#### WHAT TO DO
When the line containing "Souhlasím (215, 2540)" is found in the data below, copy it and each line after it through the line containing "Kontaktujte nás (149, 1176)", exactly and with no others.

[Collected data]
○ ○ ○ ○ ○ ○ ○

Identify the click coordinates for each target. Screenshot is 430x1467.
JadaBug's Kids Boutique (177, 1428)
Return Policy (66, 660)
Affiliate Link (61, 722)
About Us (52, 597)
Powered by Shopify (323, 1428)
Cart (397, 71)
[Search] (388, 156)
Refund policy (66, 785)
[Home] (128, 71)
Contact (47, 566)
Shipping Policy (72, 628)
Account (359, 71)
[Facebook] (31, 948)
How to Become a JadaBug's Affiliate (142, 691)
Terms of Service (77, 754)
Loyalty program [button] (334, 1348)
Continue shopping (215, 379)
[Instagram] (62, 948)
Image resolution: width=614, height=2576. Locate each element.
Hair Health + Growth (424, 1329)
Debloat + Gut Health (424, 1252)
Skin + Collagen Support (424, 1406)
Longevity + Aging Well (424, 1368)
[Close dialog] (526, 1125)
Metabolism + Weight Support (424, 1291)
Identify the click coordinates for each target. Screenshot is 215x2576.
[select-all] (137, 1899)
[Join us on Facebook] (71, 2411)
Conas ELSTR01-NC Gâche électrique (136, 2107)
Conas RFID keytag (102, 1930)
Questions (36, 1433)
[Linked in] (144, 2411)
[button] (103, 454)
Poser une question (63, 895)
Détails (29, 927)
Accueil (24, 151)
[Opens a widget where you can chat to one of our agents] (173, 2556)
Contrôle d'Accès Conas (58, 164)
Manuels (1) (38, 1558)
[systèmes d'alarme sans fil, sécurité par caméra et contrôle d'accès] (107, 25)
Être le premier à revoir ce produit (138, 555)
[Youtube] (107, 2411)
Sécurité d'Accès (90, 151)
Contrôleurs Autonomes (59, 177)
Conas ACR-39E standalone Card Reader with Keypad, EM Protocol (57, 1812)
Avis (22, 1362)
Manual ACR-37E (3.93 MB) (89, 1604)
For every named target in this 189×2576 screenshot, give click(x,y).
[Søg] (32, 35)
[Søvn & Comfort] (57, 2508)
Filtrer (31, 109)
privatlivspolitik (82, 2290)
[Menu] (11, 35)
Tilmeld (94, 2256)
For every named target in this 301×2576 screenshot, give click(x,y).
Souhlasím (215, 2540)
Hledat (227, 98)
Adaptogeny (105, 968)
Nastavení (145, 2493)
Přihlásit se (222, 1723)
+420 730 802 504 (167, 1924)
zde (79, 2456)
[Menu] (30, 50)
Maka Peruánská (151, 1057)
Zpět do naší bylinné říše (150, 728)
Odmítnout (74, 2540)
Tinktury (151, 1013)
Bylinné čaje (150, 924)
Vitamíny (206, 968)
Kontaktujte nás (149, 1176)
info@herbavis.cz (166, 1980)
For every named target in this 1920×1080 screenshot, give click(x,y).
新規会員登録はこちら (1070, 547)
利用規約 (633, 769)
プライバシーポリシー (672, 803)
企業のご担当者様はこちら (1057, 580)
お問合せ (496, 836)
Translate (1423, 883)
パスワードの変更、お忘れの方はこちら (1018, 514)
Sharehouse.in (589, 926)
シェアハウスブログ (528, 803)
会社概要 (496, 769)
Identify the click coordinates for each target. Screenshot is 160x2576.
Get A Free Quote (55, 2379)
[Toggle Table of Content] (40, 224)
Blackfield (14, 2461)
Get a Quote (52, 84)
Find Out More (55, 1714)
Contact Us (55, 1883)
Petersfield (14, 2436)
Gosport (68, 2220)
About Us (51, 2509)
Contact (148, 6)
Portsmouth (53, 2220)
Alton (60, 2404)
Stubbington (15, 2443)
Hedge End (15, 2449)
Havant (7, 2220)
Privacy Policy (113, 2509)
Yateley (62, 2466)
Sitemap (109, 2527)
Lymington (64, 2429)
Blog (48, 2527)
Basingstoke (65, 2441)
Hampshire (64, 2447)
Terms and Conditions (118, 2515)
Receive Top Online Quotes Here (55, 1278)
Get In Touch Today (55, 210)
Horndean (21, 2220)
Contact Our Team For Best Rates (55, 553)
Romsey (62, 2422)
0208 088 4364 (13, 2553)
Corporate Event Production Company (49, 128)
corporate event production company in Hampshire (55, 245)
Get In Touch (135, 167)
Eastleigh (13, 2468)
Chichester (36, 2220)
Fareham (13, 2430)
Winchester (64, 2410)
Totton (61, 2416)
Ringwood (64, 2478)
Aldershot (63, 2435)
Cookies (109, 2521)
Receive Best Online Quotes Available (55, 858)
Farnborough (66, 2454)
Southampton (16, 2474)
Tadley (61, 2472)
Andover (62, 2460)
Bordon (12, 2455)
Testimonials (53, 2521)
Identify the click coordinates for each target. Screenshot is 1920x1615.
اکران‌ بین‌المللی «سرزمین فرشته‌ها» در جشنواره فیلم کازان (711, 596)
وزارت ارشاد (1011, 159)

○ ○ ○ ○ ○ ○ ○

#### RESPONSE
Souhlasím (215, 2540)
Hledat (227, 98)
Adaptogeny (105, 968)
Nastavení (145, 2493)
Přihlásit se (222, 1723)
+420 730 802 504 (167, 1924)
zde (79, 2456)
[Menu] (30, 50)
Maka Peruánská (151, 1057)
Zpět do naší bylinné říše (150, 728)
Odmítnout (74, 2540)
Tinktury (151, 1013)
Bylinné čaje (150, 924)
Vitamíny (206, 968)
Kontaktujte nás (149, 1176)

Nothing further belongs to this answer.